_TRECHO DO TEXTO_.
Intervenção nossa de cada dia

 Os Estados têm suas razões para intervir na Líbia. Mas, e nós, cidadãos comuns? Que podemos pensar sobre a intervenção?

Agora é oficial: o Conselho de Segurança das Nações Unidas aprovou na madrugada desta sexta-feira, 18 de março, o estabelecimento de uma zona de exclusão aérea sobre a Líbia. A medida foi justificada pela necessidade de proteger a vida de milhares de civis que têm sido massacrados pelo aparato militar do ditador Muamar Gadafi.
Após o avanço dos rebeldes para regiões perigosamente próximas à capital, Trípoli, Gadafi ordenou a reconquista do território perdido e não teve pudores em utilizar caças para bombardear as posições rebeldes. Assim, recuperou o controle do oeste líbio, onde algumas cidades já haviam caído nas mãos dos opositores, e avançou rumo ao leste para atacar –exitosamente– as milícias em Bin Jawad, Ras Lanuf e Ajdabiya.

_TAREFA 1_.
Apresente em uma tabela Markdown, com as colunas "Número" e "Linha da entrada", o trecho das entradas que vai da linha que contém "You are a GUI" até o fim das entradas, numerando as linhas e omitindo as que estão em branco. Deixe as imagens fora da resposta.

_ENTRADAS FORNECIDAS_.
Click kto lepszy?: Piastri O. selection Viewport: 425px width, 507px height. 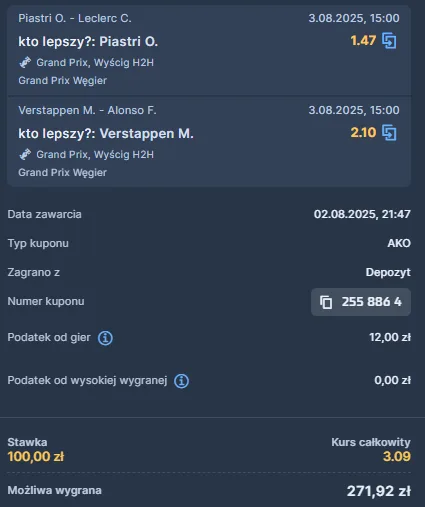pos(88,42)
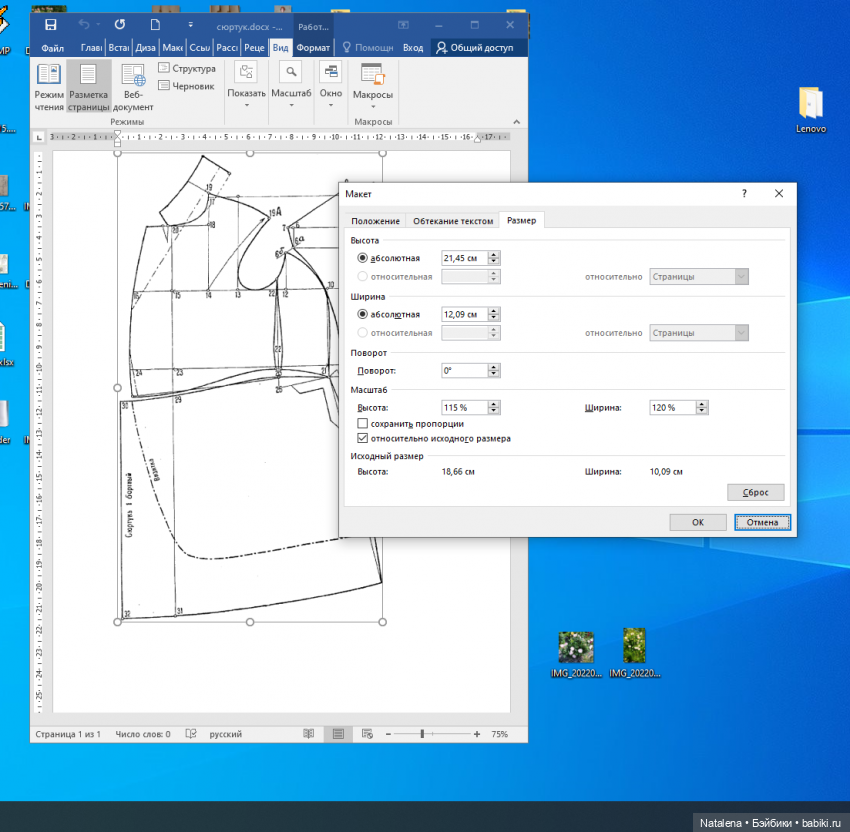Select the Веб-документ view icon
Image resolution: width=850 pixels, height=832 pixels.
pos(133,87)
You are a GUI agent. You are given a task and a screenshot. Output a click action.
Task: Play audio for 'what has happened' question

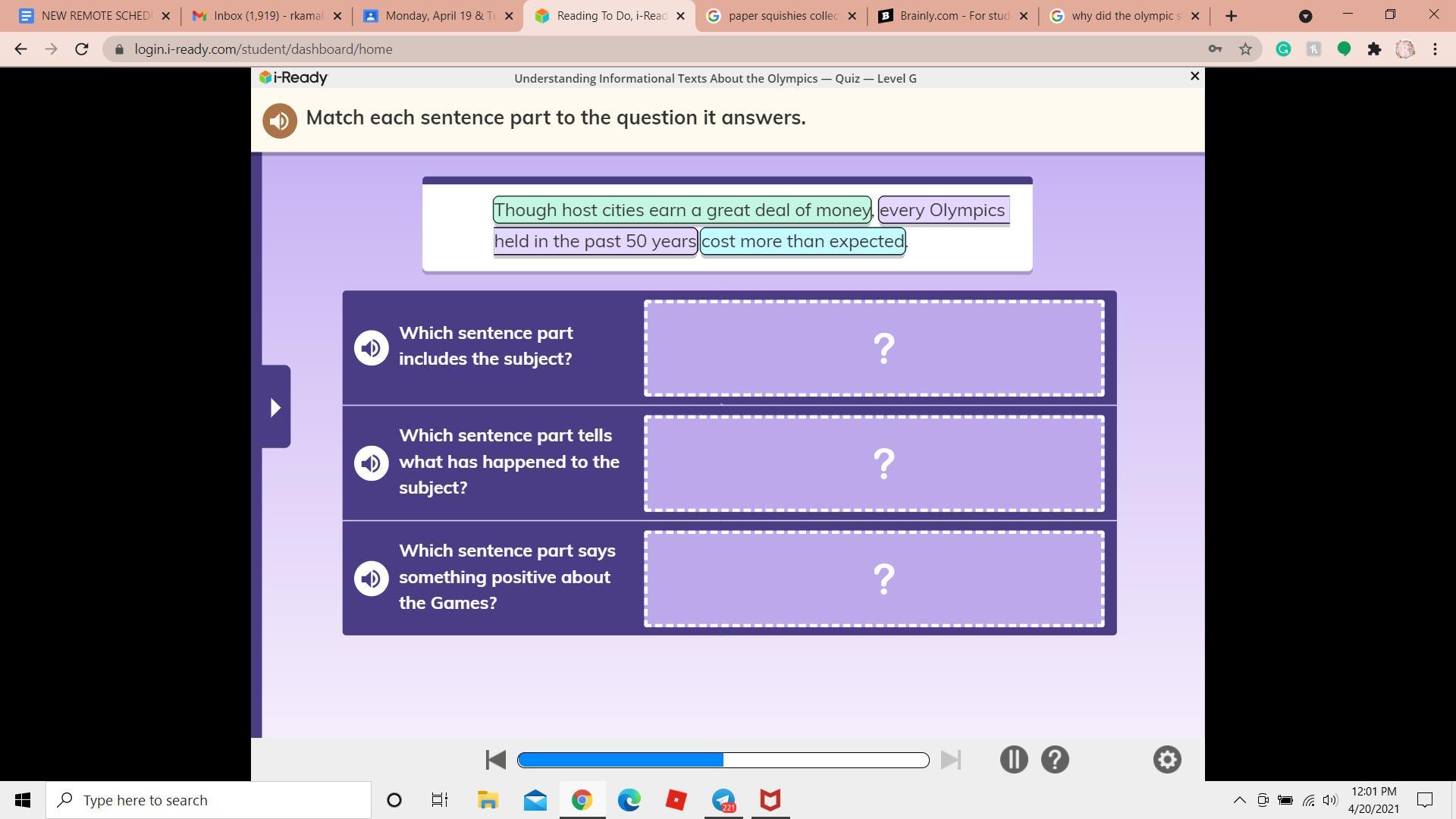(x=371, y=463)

_TAREFA 2_.
Liste as localidades onde, segundo o texto sobre a intervenção na Líbia, Gadafi atacou as milícias ao avançar rumo ao leste.

_RESPOSTA FINAL 1_.
| Número | Linha da entrada |
|---|---|
| 1 | You are a GUI agent. You are given a task and a screenshot. Output a click action. |
| 2 | Task: Play audio for 'what has happened' question |
| 3 | (x=371, y=463) |

_RESPOSTA FINAL 2_.
Bin Jawad, Ras Lanuf e Ajdabiya.